- Input for this task:

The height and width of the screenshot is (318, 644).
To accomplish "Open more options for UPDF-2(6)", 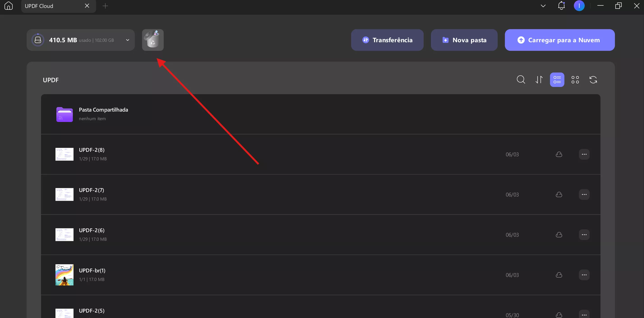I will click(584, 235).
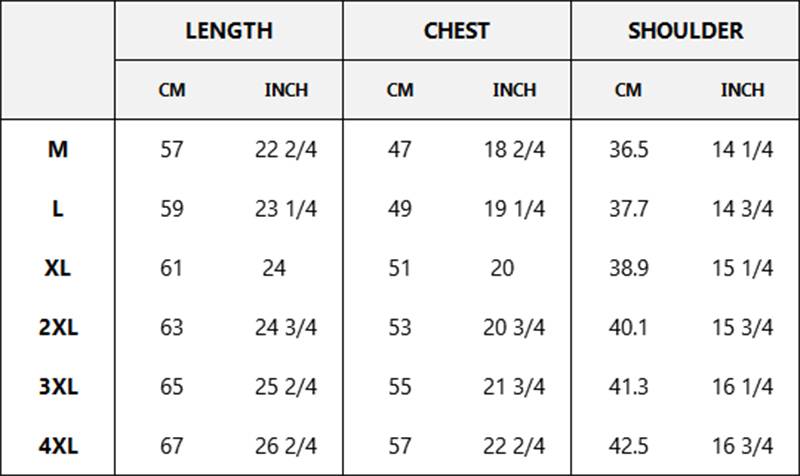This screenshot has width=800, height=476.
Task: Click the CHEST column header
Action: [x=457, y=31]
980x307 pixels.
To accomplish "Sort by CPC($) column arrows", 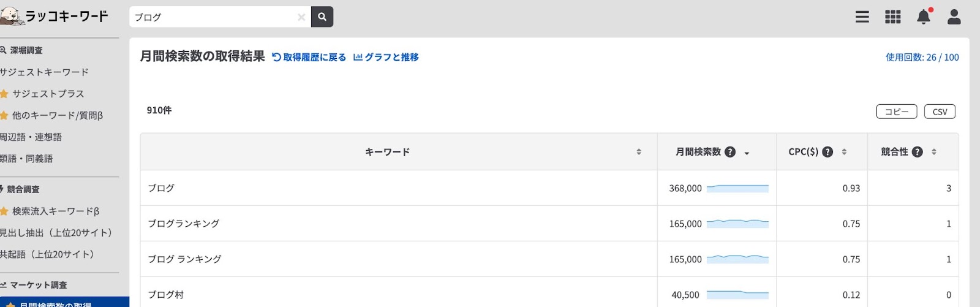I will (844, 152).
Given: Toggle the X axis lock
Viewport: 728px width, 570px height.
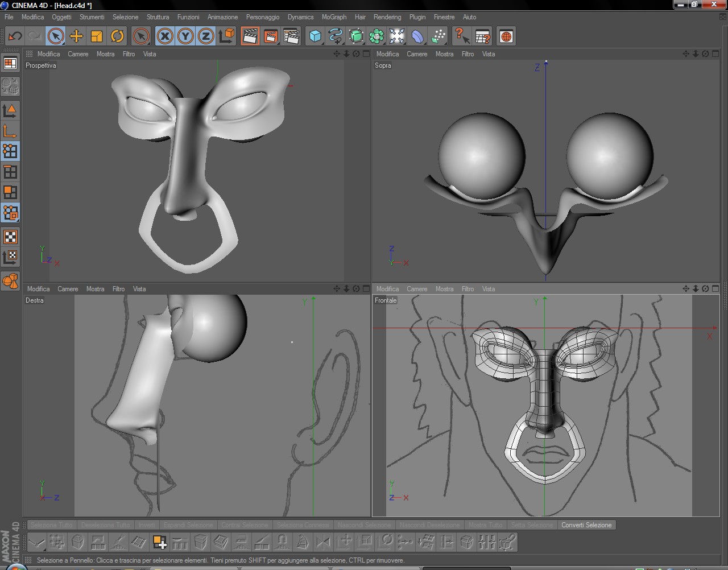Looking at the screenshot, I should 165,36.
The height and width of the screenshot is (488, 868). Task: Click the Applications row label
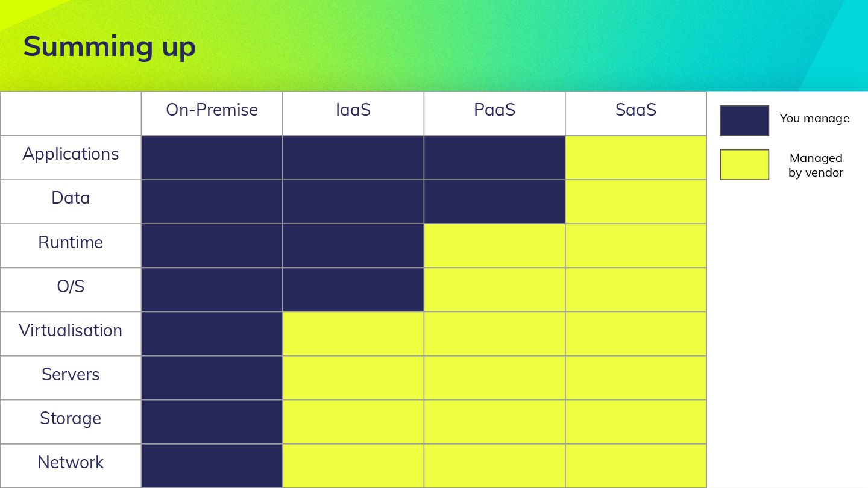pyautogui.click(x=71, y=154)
--
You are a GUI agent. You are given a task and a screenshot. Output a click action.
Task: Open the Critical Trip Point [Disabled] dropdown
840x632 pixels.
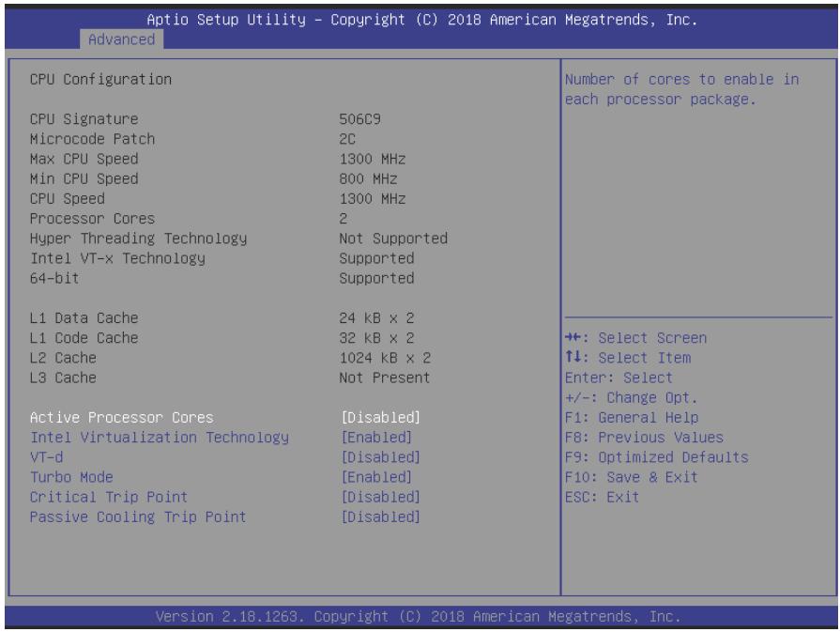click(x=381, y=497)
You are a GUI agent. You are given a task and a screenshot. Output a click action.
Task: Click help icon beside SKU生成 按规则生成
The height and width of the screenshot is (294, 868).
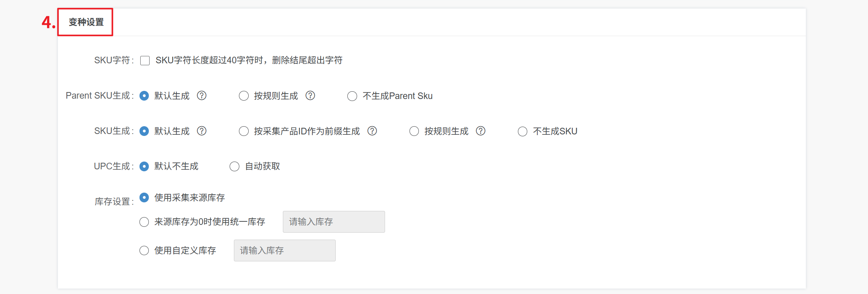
==
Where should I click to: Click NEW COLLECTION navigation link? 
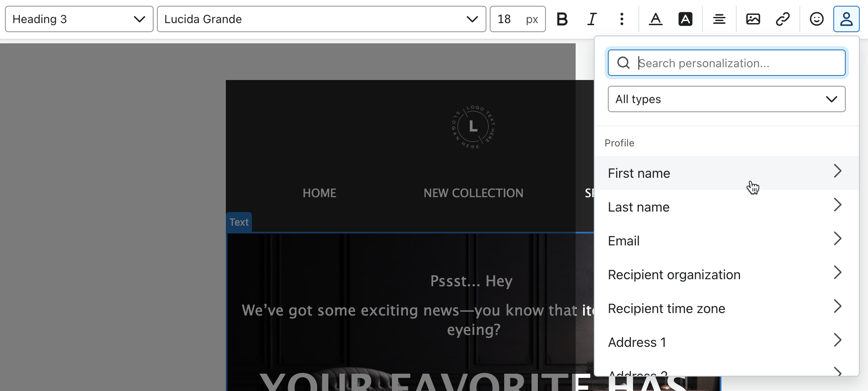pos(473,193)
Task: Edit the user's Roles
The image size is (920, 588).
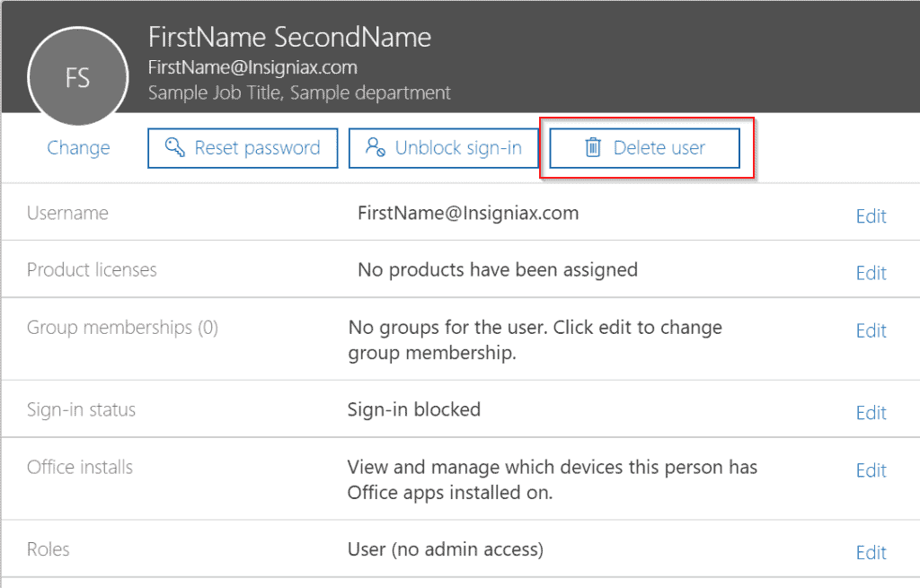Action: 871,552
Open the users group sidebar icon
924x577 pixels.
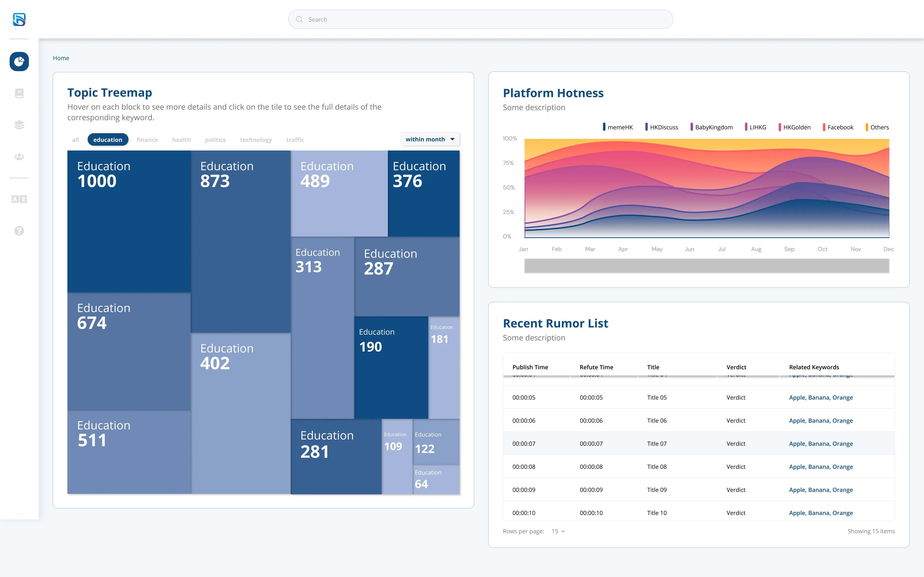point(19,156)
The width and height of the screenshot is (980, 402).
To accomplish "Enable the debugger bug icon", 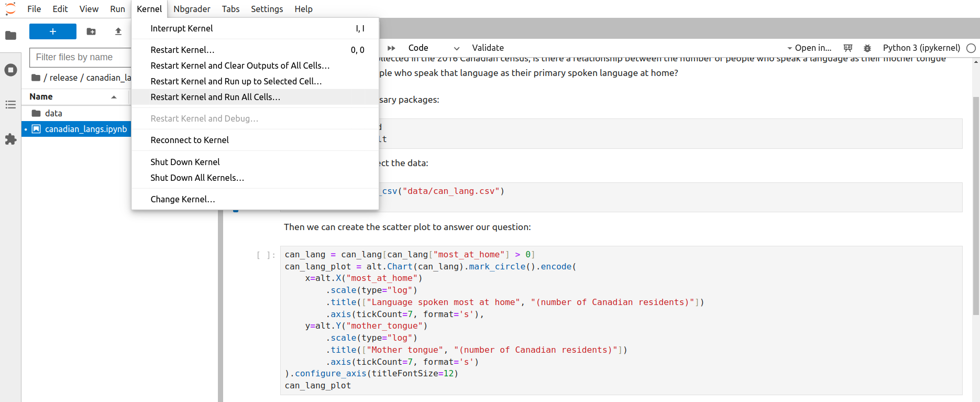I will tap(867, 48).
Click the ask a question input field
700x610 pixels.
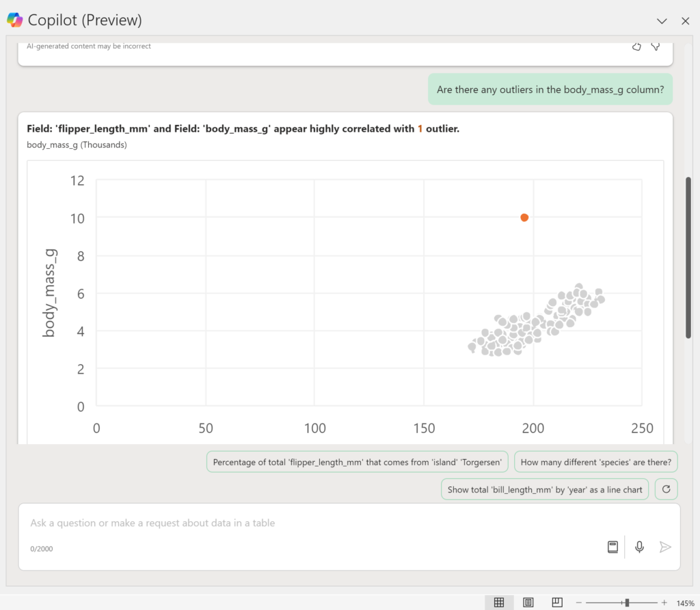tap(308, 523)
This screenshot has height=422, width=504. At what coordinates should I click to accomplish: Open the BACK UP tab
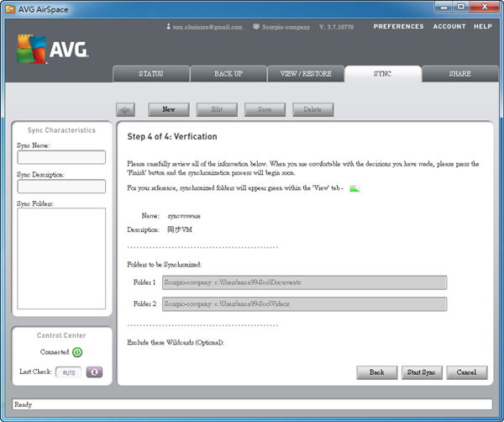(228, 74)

- To do: The expected output is the lines above from the one containing "Task: Open the" to the one containing "The height and width of the screenshot is (294, 868).", both ends included, reproduced exactly with every picture left out.

- Solution for this task:
Task: Open the Critical Trip Point [Disabled] dropdown
840x632 pixels.
click(x=381, y=497)
You are a GUI agent. You are given a task and a screenshot. Output a click action.
Task: Click help icon beside SKU生成 按规则生成
The height and width of the screenshot is (294, 868).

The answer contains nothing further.